La vida real
Tarantino usa una fábula para atrapar la oscuridad de Hollywood
Más allá del ritmo vertiginoso de algunas de sus secuencias, del gusto por las situaciones disparatadas y a veces absurdas, del humor que lo empapa todo, de una imponente banda sonora que se te mete en el cuerpo, de esos diálogos que contienen tanta verdad por muy artificiales que parezcan, la última película de Quentin Tarantino lleva dentro la suficiente dinamita como para hacer explotar algunos de los mitos más arraigados de los sesenta. La hermosa generación de haz el amor y no la guerra, la de la marihuana y el Flower Power, la que devoraba ácidos para volar cada vez más lejos, la que se enfrentó a los horrores del Vietnam, la que llenó el festival de Woodstock para celebrar a sus héroes que se desgañitaban sobre un escenario, la que protagonizó la revolución sexual, en fin, todos estos, los hippies, no quedan demasiado bien parados. Érase una vez en… Hollywood es una fábula que procura buscarle un final feliz (a lo Tarantino) a un desvarío. Es el año 1969, la década prodigiosa llega a su fin y los mensajes de los que hizo bandera la juventud de entonces están empezando a gastarse. Unos jóvenes visionarios, con la inmaculada irresponsabilidad de los bendecidos por una misión, llegan a una urbanización de lujo armados de cuchillos y revólveres para cumplir un mandato. Tarantino construye una fábula pero atrapa la realidad de la vida: las cosas se tuercen con frecuencia, lo que hay es mucho más duro que los sueños que lo envuelven, la dichosa juventud de aquella época tenía un lado oscuro.

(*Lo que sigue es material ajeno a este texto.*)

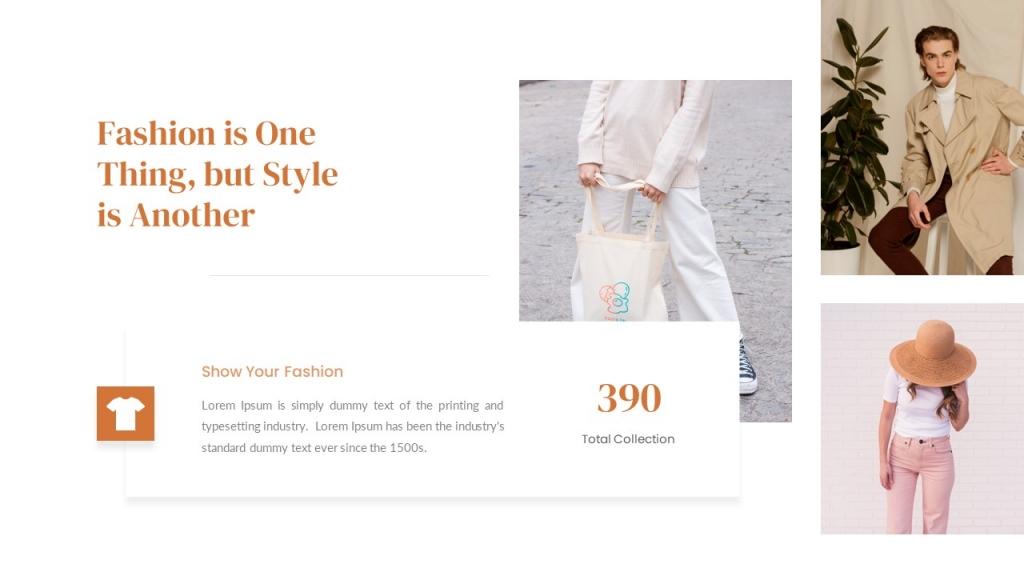The width and height of the screenshot is (1024, 576).
Task: Select the tote bag street photo
Action: click(x=655, y=251)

Hay muchas maneras de acercarse a la película, claro, pero lo que hacen una cuantas muchachas hippies al principio apunta en una dirección. Mejor dejarla ahí, vayan a verla, y dar un salto atrás, a los cincuenta. Otra época, otras maneras. En marzo de 1959, 10 años y unos meses antes del momento del que se ocupa Tarantino, el sexteto de Miles Davis grabó Kind of Blue, un disco que revolucionó el jazz y que llegó para cambiarlo todo. Davis y John Coltrane y Bill Evans, los principales artífices de aquel prodigio, tenían poco más de 30 años. Ya no eran jóvenes, pero es que los jóvenes de aquellos días no llevaban escrita en la frente la causa de la juventud. Simplemente hacían sus cosas, se divertían como podían, trabajaban, incluso algunos coqueteaban con el precipicio, una actitud que parte de los rebeldes de los sesenta convirtió en su marca de fábrica. En los cincuenta ya hubo un montón de músicos de jazz que se chutaban heroína: Thelonious Monk, Bud Powell, Jackie McLean, Chet Baker, Billie Holiday, Sonny Rollins, Gerry Mulligan, Stan Getz, John Coltrane, Miles Davis y tantos otros. Aquello podía convertirse en un problema grave a la hora de quedar a ensayar, pero no era un signo de rechazo al sistema, ni tampoco la exhibición de unas credenciales impolutas de rebeldía. No les sucedía lo que recogía el historiador Tony Judt: “Una parte importante de la década de 1960 se pasó, en palabras de The Who, hablando de mi generación”.
En los cincuenta no existía la juventud como juventud. Y la música no servía como pasaporte de autenticidad ni para fabricar dioses. En 1956, por ejemplo, el quinteto de Miles Davis se encerró en un estudio y durante dos únicas sesiones grabó cuatro álbumes para Prestige: Cookin’, Relaxin’, Workin’ y Steamin’. Lo tenían que llevar todo ensayado, no había segundas tomas (o muy pocas). Aquellos discos no llegaron a la altura de Kind of Blue, pero son magníficos. Tenían “el equilibrio entre la potente excitación y la emoción controlada”, como dijo un crítico de uno de ellos. Eran todavía artesanos de la música, como lo son de alguna forma los dos protagonistas de la película de Tarantino.